_REQUIREMENT_:
Can you carry on the Gauss's law homework solutions below from the point where they stop?

## HW2: Gauss Law

### 22.9

To compute The charge inside the box we apply Gauss' law to the two faces where the $\vec{E}$ field is perpendicular to the face (or parallel to the normal vector to the face's plane).

$\phi=(E_{left}-E_{right})*l^2)=(410N/m-540N/m)*625m^2)=\frac{Q_{in}}{\epsilon_0}$
$Q_{in}=-7.19*10^{-7} C$

### 22.10

This problem is very similar to the previous one, but in this case we know the charge inside
and we are asked to compute the flux through one of the faces. To do so we need to note that
all the faces will have the same flux through them, because the charge is at the center of the cubic box.
Therefore the $\phi_{face}=\phi_{total}/4=\frac{q}{\epsilon_0*4}$.

### 22. 21

Remember that the important concept in this problem is to know that inside a conductor
there cannot be electric fields. Therefore we have three different regions where the E field
will change. To solve these type of problems we need to apply Gauss' Law, but remembering that
when we do this for a surface within the conductor region, $\vec{E}=0$.

• a) 3cm from the center of the cavity, we are in vacuum with r=0.03 m: $\vec{E}=\frac{Q_{in}}{4r^2\pi\epsilon_0}=5.5*10^7 N/m$
• b) 6cm from the center we are inside the metal. Therefore E=0.
• c) 30 cm away from the center, we are again in the vacuum region, and all the charge inside is 5.5$\mu$C. Therefore, with r=0.3m $\vec{E}=\frac{Q_{in}}{4r^2\pi\epsilon_0}=5.5*10^5 N/m$.

### 22.22

This problem is like the previous one, but conceptual. We have a thin spherical conductor shell, i.e. a thin spherical metal shell.
There is a charge Q at the center of the sphere. In the recitation we showed how would the $\vec{E}$ field profile as a function of r b. This will be a function decaying as $1/r^2$ from r=0 to r=R$_{in}$. With R$_{in}$ being the internal radius of the shell. Then
from r=R$_{in}$ to r=R$_{out}$ E=0. With R$_{out}$ being the external radius of the shell. For r>R$_{out}$ again
$\vec{E}=\frac{Q_{in}}{4r^2\pi\epsilon_0}$.
The answer to question (a), which I assume asks if the shell affects the field away from the shell, is no. The field away from the shell is like the field we would have if the shell would not be there.
The answer to question B is yes. The free charge inside the conductor will rearrange itself in order to make the E field inside the shell=0. So the shell will be different if the charge would not be at the center.

_EXTRACTED ENTRIES_:
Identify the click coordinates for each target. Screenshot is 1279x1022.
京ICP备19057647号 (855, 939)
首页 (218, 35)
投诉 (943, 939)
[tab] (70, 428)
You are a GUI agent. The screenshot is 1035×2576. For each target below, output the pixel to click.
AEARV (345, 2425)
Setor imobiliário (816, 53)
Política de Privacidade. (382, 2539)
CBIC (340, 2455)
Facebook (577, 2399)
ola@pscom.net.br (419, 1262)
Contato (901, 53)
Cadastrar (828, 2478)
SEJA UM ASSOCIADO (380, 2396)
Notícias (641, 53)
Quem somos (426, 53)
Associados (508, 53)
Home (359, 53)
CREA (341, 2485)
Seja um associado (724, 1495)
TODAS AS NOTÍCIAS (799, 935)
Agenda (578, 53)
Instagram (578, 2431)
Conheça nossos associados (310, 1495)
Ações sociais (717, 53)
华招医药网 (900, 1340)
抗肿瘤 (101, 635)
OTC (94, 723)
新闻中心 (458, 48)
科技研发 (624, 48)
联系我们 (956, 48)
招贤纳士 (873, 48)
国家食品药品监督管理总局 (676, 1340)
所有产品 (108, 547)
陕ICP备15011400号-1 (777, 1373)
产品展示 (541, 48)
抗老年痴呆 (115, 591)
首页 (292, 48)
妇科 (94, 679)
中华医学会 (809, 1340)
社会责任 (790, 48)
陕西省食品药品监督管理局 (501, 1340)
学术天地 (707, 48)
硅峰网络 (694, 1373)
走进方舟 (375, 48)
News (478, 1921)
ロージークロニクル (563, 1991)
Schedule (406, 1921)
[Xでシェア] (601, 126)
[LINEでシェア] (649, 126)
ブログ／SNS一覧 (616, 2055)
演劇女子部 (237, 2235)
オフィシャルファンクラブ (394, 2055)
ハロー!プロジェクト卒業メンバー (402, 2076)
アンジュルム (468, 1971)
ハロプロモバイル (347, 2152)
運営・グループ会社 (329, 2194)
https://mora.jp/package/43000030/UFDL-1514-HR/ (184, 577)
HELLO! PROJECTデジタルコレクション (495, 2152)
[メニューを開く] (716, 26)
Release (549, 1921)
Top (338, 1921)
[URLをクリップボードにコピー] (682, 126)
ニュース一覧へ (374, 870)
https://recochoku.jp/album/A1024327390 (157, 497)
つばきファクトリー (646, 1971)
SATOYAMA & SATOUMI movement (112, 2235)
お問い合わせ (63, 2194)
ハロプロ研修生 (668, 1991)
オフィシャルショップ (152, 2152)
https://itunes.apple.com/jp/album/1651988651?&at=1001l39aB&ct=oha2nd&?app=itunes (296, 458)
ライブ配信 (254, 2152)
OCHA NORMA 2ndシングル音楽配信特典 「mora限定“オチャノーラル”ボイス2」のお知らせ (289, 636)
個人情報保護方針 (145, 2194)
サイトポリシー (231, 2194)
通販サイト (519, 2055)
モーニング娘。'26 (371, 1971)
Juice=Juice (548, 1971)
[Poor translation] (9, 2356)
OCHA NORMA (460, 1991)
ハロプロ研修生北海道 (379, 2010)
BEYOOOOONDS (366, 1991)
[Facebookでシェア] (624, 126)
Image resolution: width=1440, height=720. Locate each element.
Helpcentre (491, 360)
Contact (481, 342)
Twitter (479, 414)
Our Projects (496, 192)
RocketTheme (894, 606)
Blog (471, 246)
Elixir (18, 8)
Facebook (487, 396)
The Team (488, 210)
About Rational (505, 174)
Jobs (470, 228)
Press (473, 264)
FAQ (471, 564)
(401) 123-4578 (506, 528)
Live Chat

_ANSWER FOR THIS EXERCISE_:
### 22.31

This problem is a continuation of the previous two ones. We still have a metallic spherical shell, but now, this shell is charged,
with a charge Q. In addition, like in the previous two problems, there is a charge q at the center of the sphere. We are

• (a) What is the charge $\bf{q_{inner}}$ at the inner surface of the shell. To solve this problem we need to apply Gauss' law to a surface within the conductor. This surface encloses the inner surface of the shell (red dotted surface in the picture). The flux through this surface is zero. This is because the E field is zero inside the conductor, independently of its charge! Therefore: $\phi=0=Q_{in}/\epsilon_0=\frac{q+q_{inner}}{\epsilon_0}$ $\rightarrow$ $q_{inner}=-q$. The charge at the inner surface is minus the charge at the center.
• (b) What is the charge $\bf{q_{out}}$ at the outerer surface of the shell. To solve this problem we need to apply Gauss' law to a surface outside the conductor. This surface encloses the outer and the inner surface of the shell (green dotted surface in the picture). The flux through this surface is not zero, but $\frac{Q+q}{\epsilon_0}$, the total charge contained within this surface. Therefore, the charge in the conductor Q=$q_{inner}+q_{out}$ $\rightarrow$ $q_{out}=Q-q_{inner}=Q+q$. So if we sum all the charges (outer, inner and center) we should recover the total charge Q+q $\rightarrow$ $q_{out}+q_{inner}+q_{center}=Q+q + -q + q=Q+q$.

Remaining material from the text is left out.